Given that the amount of funding received was not stated in more than a half of all entries, no definitive conclusions can be drawn from the information on source or amount of funding. However, the clinical category "psychiatry, psychological medicine or mental health" is the most successful in attracting research funding. Overall, however, few public resources (NHS or Research Council) have been directed towards researching this illness.

In conclusion, the NRR records tend to be incomplete; to contain inadequate descriptions of the research proposed; and to have no cross-reference to the results emanating from the research. The records relating to ME/CFS reveal that comparatively little research has been done given the scale of the problem in the UK and that few public resources have been directed towards research, particularly into the pathophysiological basis of the illness.

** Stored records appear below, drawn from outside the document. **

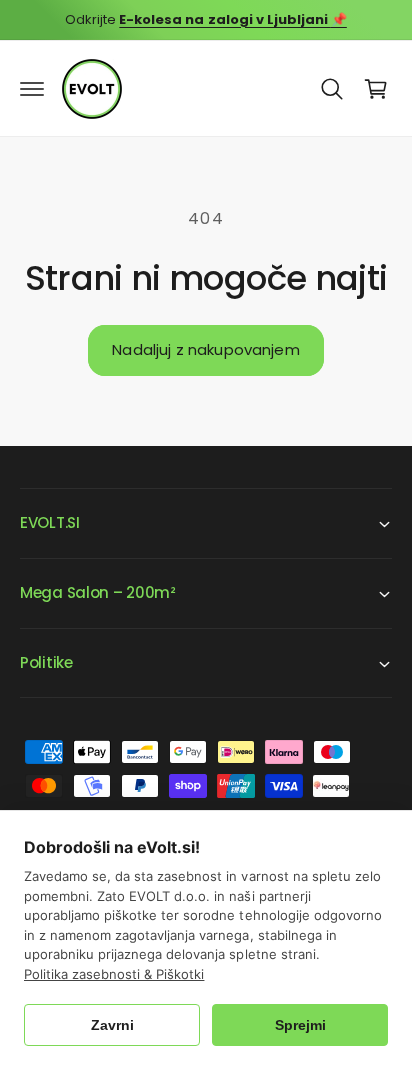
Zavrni (112, 1025)
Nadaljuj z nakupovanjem (205, 349)
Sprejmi (300, 1025)
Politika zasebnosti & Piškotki (114, 974)
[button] (32, 89)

Much of the research undertaken has been led by investigators with a professional or departmental affiliation to Psychiatry, Psychological Medicine and Mental Health, and none of the 139 studies were conducted on the most severely-ill patients.

Given the recent recommendations of the Chief Medical Officer of England that government investment in research on ME/CFS should be comprehensive and include a range of studies designed to "elucidate its aetiology and pathogenesis, clarify its epidemiology and natural history; characterise its spectrum and/or subgroups; and assess a wide range of potential therapeutic interventions including symptom control measures", we conclude that the NRR is not robust enough, as an information source or as a research resource, to inform the direction of future policy.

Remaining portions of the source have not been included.